Kerri-Anne Connor

Personal information
- Nationality: Australia
- Born: 3 April 1963 (age 63)

Medal record
Swimming
Paralympic Games
| Silver medal – second place | 1984 New York/Stoke Mandeville | Women's 100 m Backstroke 4 |
| Silver medal – second place | 1984 New York/Stoke Mandeville | Women's 100 m Freestyle 4 |
| Silver medal – second place | 1984 New York/Stoke Mandeville | Women's 4x50 m Individual Medley 4 |
| Silver medal – second place | 1984 New York/Stoke Mandeville | Women's 50 m Butterfly 4 |
| Bronze medal – third place | 1984 New York/Stoke Mandeville | Women's 100 m Breaststroke 4 |

= Kerri-Anne Connor =

Australian Paralympic swimmer

Kerri-Anne Weston (née Connor) (born 3 April 1963) is an Australian swimmer with paraplegia who won five medals at the 1984 New York/Stoke Mandeville Paralympics.

==Personal==
Connor was born on 3 April 1963 in the Atherton Tableland, as the eldest of three children. Her father ran a contract drainage company, which her mother, formerly a teacher, worked for.
She lived in Townsville until she was ten, when she moved with her parents to the Gold Coast. She won a gold medal in the under 7's 50 m backstroke. She competed in squash, basketball, and synchronised swimming, and became one of the first Australian women to receive a surf-lifesaving bronze Medallion.

On New Year's Eve in 1980, when she was seventeen and had recently graduated high school, she had a bout of transverse myelitis that left her paraplegic. A cyst in her spine that she had removed in 1985 caused her to lose some strength in her arms, and later that year, she had two protruding spinal discs removed; the latter operation restored some muscle function in her lower body. She tried learning to walk again after this operation, but severe nerve root pain forced her to abandon this ambition.

She has been married to Grant since 1986. The couple have four children, three daughters and a son.

==Competitive career==
Connor began training in swimming for the National Wheelchair Games in 1981, and won five gold medals at her first national competition. Coached by Laurie Lawrence, she went to the 1982 World Wheelchair Games, where she won two gold medals in the 50 m butterfly and 100 m backstroke events (setting a world record in the former race), a silver medal in the 100 m freestyle event and a bronze medal in the 100 m breaststroke event. After she returned she received many awards in both disabled and able-bodied competitions including Sports Australia's Female Athlete of the Year and National Caltex-Berlei Disabled Athlete of the Year, and two awards from the Sporting Wheelies and Disabled Association, Queensland's Sporting Wheelie of the Year and Most Improved Athlete of the Year. She was disappointed by her performance at the 1983 World Wheelchair Games, where she did not win a gold medal.

Before the 1984 New York/Stoke Mandeville Games, she took up the Pritikin Diet to lose weight. The diet caused a vitamin deficiency which put her position in the Paralympic swim team in doubt, and meant that she required constant medical attention at the games. Despite this, she won four silver medals in the Women's 100 m Backstroke 4, Women's 100 m Freestyle 4, Women's 4x50 m Individual Medley 4 and Women's 50 m Butterfly 4 events, and a bronze medal in the Women's 100 m Breaststroke 4 event.

She then retired from swimming and took up wheelchair basketball.
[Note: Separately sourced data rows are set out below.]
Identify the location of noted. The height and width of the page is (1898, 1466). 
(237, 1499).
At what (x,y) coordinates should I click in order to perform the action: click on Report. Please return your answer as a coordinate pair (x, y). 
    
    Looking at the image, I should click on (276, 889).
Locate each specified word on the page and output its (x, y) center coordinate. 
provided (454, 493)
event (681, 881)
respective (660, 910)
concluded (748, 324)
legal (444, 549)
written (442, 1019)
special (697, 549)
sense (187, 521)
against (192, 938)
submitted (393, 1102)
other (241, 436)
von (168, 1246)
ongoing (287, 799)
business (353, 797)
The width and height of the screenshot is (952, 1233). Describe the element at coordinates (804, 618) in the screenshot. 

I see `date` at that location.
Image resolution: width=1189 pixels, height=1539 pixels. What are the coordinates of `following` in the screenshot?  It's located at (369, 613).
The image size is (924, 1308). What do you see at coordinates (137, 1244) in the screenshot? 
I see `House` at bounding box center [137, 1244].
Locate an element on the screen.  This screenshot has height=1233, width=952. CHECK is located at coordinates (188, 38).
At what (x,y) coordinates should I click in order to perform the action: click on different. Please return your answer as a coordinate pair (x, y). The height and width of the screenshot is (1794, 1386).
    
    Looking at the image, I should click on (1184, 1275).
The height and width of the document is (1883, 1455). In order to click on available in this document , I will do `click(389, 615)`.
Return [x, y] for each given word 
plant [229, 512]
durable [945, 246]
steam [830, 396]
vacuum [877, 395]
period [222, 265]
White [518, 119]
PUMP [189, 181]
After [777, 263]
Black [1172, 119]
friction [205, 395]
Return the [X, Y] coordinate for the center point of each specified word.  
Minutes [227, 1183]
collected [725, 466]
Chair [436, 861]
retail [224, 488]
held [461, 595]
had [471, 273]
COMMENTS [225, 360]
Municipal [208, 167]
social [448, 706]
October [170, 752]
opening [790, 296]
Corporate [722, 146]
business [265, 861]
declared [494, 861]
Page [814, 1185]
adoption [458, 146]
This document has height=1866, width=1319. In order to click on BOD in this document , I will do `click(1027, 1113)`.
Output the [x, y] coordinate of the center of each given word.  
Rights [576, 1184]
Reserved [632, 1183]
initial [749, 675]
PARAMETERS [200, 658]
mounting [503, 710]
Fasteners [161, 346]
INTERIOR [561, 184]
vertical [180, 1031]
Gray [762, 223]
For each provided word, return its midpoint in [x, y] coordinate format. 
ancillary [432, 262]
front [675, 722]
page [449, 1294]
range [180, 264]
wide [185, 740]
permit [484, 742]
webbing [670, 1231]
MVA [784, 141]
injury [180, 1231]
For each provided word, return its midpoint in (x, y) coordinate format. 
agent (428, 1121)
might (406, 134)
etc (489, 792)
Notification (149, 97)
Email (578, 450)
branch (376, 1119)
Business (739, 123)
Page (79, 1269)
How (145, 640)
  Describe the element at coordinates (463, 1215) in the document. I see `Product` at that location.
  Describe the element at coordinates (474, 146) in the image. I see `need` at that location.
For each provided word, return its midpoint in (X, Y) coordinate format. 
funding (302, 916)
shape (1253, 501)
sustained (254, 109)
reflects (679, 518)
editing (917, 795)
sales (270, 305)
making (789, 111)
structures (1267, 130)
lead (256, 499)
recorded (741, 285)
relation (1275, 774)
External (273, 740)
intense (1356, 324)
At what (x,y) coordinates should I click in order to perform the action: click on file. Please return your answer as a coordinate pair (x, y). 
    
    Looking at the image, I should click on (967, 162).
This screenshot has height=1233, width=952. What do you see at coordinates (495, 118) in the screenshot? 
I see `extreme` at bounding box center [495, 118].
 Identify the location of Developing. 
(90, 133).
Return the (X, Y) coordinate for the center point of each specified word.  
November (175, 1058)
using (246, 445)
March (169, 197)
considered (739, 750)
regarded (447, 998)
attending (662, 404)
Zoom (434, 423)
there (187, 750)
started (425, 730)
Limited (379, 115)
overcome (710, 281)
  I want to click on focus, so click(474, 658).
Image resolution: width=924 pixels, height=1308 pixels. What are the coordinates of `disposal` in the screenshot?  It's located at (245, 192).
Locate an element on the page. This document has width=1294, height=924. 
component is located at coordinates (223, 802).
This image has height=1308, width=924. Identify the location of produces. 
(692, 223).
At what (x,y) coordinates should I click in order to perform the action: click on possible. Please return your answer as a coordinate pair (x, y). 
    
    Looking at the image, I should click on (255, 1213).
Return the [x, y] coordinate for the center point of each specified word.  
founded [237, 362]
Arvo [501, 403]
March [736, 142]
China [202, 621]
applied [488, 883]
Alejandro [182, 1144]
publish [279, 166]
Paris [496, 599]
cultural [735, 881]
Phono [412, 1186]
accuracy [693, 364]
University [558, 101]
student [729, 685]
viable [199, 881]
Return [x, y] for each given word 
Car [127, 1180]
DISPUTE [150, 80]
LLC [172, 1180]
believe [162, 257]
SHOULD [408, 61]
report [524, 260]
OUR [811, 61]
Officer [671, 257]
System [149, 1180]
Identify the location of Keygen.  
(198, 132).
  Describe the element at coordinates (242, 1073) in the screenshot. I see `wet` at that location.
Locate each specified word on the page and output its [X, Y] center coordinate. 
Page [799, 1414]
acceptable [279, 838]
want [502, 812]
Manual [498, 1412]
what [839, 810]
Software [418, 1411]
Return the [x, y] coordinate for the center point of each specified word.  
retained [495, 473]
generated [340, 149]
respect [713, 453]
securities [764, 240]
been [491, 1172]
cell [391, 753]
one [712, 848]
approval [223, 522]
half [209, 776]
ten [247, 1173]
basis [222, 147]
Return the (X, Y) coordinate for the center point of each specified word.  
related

No other women were playing the sport in Queensland, so she joined the state men's team. She later played for the Australia women's national wheelchair basketball team, and was planning to be part of the team for the first women's Wheelchair Basketball World Championship in 1990. She then changed her mind after discovering that she was expecting her first child, who was born in May 1989.

==Recognition==
Connor was named the 1982 Junior Athlete of the Year in the Australian Sport Awards. In 1999 she was Inducted into the Gold Coast Sporting Hall of Fame.